IEEE Top Programming Languages: Design, Methods, and Data Sources
The IEEE Spectrum Top Programming Languages app synthesizes 11 metrics from 9 sources to arrive at an overall ranking of language popularity. The sources cover contexts that include social chatter, open-source code production, and job postings. Below, you’ll find information about how we choose which languages to track and the data sources we use to do it.
What We Track
Starting from a list of over 300 programming languages gathered from GitHub, we looked at the volume of results found on Google when we searched for each one in using the template “X programming” where “X” is the name of the language. We filtered out languages that had a very low number of search results and then went through the remaining entries by hand to narrow them down to the most interesting. We labeled each language according to whether or not it finds significant use in one or more of the following categories: Web, mobile, enterprise/desktop, or embedded environments.
Our final set of 47 languages includes names familiar to most computer users, such as Java; stalwarts like Cobol and Fortran; and languages that thrive in niches, like Haskell. We gauged the popularity of each using 11 metrics across 9 sources in the following ways:
We measured the number of hits for each language by using Google’s API to search for the template “X programming.” This number indicates the volume of online information resources about each programming language. We took the measurement in June 2018, so it represents a snapshot of the Web at that particular moment in time. This measurement technique is also used by the oft-cited TIOBE rankings.
We measured the index of each language as reported by Google Trends using the template “X programming” in July 2018. This number indicates the demand for information about the particular language, because Google Trends measures how often people search for the given term. As it measures searching activity rather than information availability, Google Trends can be an early cue to up-and-coming languages. Our methodology here is similar to that of the Popularity of Programming Language (PYPL) ranking.
We measured the number of hits on Twitter for the template “X programming” for the 12 months ending June 2018. For 2016 and later data we used the Twitter Search API, whereas in 2014 and 2015 we used the Topsy API, which is now defunct. This number indicates the amount of chatter on social media for the language and reflects the sharing of online resources like news articles or books, as well as physical social activities such as hackathons.

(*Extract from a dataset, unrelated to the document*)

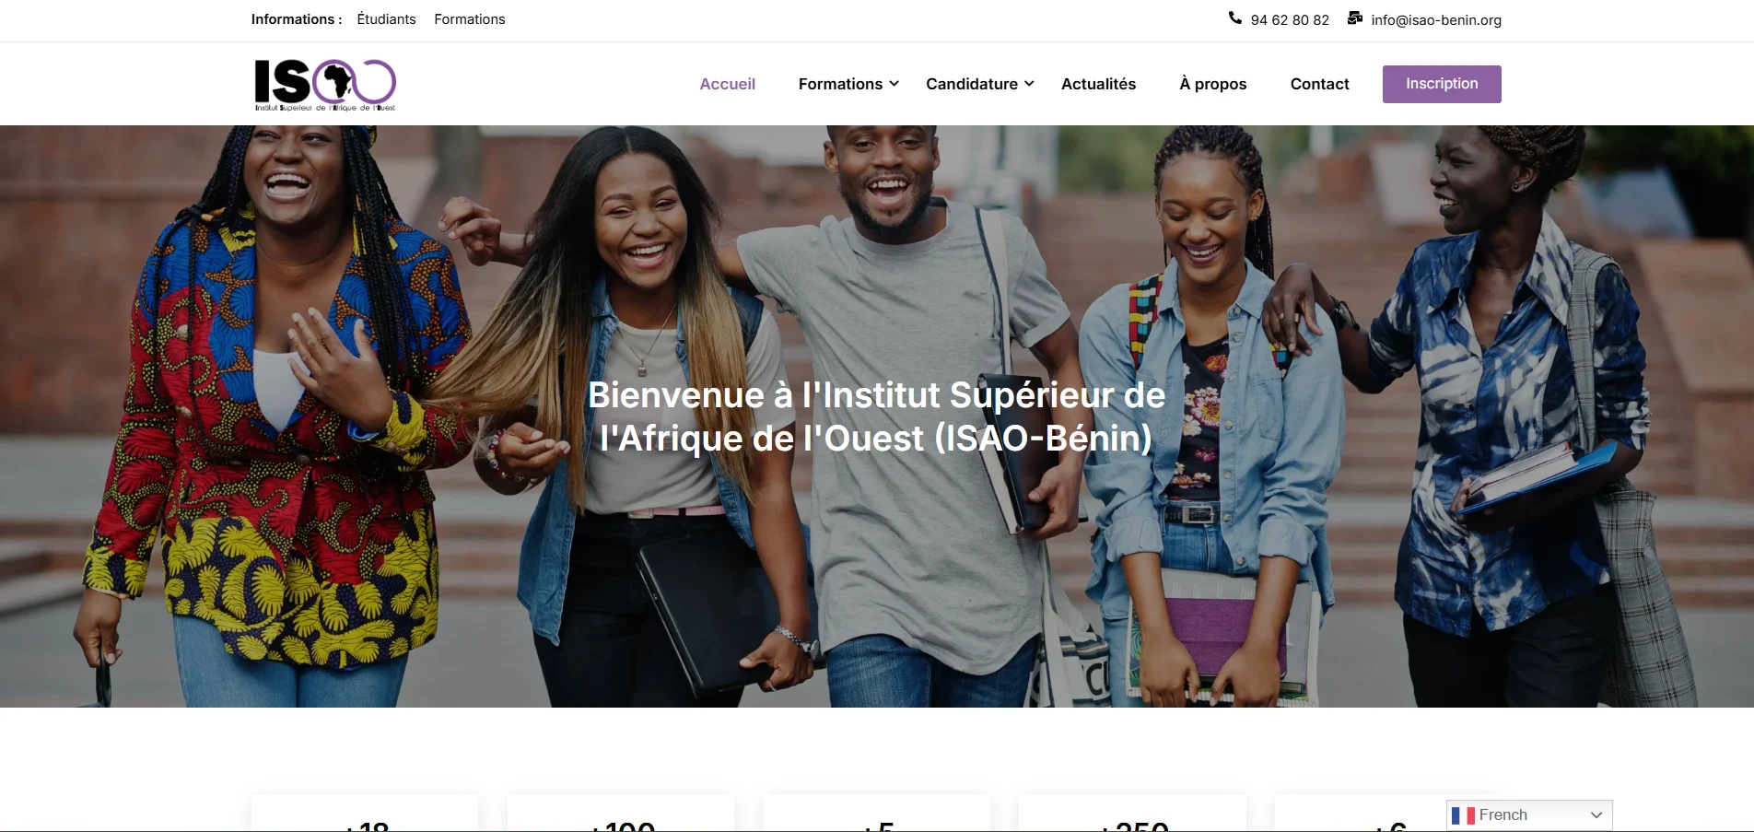Click the purple Inscription button
The height and width of the screenshot is (832, 1754).
coord(1442,84)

GitHub is a site where programmers can collaboratively store repositories of code. Using the GitHub API and GitHub tags, we measured two things for the 12 months ending June 2018: (1) the number of new repositories created for each language, and (2) the number of active repositories for each language, where “active” means that someone has edited the code in a particular repository. The number of new repositories measures fresh activity around the language, whereas the number of active repositories measures the ongoing interest in developing each language.
Stack Overflow is a popular site where programmers can ask questions about coding. We measured two things on Stack Overflow for the 12 months ending June 2018: (1) the number of questions posted mentioning each language and (2) the amount of attention paid to those questions. Each metric measures the demand for information about the language in a different way. Each question is tagged with the languages under discussion, and these tags are used to tabulate our measurements using the Stack Exchange API.

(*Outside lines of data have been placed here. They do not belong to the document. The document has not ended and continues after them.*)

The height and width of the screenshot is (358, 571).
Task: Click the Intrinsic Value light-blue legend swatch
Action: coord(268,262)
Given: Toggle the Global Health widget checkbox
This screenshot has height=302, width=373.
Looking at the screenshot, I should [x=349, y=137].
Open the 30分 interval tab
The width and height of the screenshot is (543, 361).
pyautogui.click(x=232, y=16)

Reddit is a news and information site where users post links and comments and can “upvote” or “downvote” the contributions of others to help identify the most important or interesting links. On Reddit we measured the number of posts mentioning each of the languages, using the template “X programming” from June 2017 to June 2018 across any subreddit on the site. This metric captures the social activity and information sharing around each of the languages. We collected data using the Reddit API.
Hacker News is a news and information site where users post comments and links to news about technology. We measured the number of posts that mentioned each of the languages using the template “X programming” for the 12 months ending June 2018. Like Topsy, Stack Overflow, and Reddit, this metric also captures social activity and information sharing around the various languages. We used the Algolia Search API.

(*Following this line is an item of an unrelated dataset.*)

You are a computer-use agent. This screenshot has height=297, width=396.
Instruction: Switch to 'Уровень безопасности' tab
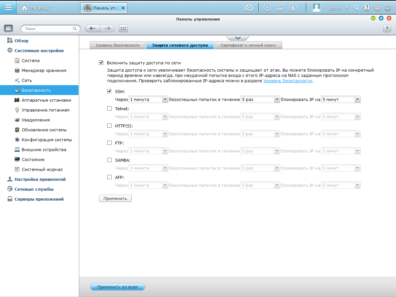(x=118, y=45)
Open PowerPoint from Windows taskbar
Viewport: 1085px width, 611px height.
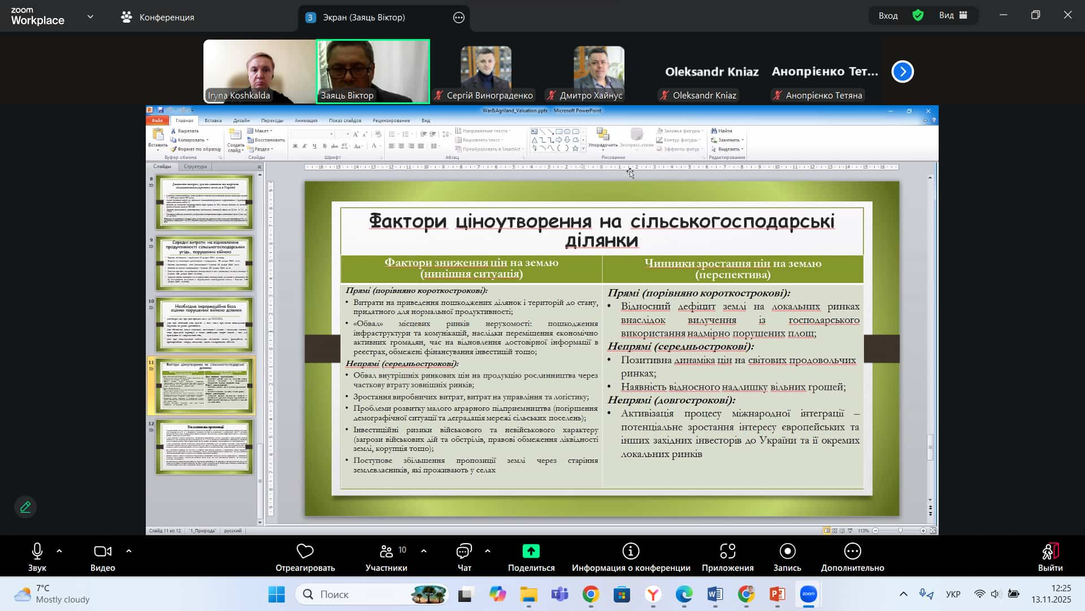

We measured the demand for different programming languages on the CareerBuilder job site. We measure the number of fresh job openings (those that are less than 30 days old) on the U.S. site that mention the language. Because some of the languages we track could be ambiguous in plain text—such as D, Go, J, Processing, and R—we use strict matching of the form “X programming” for these languages. For other languages we use a search string composed of “X AND programming,” which allows us to capture a broader range of relevant postings. We collected data in late June 2018 using the CareerBuilder API.
This metric is now obsolete because Dice shut down its API. However, we are retaining the previously gathered data for consistency in making comparison between two earlier years. (For 2018, the data is a null set). In the future, we expect to replace this metric with another job site that allows a similar analysis. Dice had a skills section on each job posting that listed the desired languages for that position. In previous years we measured the number of fresh job postings (those that were less than 30 days old) on the site.
IEEE Xplore Digital Library
IEEE maintains a digital library with over 3.6 million conference and journal articles covering a range of scientific and engineering disciplines. We measured the number of articles that mention each of the languages in the template “X programming” for the years of 2016 and 2017. This metric captures the prevalence of the different programming languages as used and referenced in scholarship. We collected data using the IEEE Xplore API.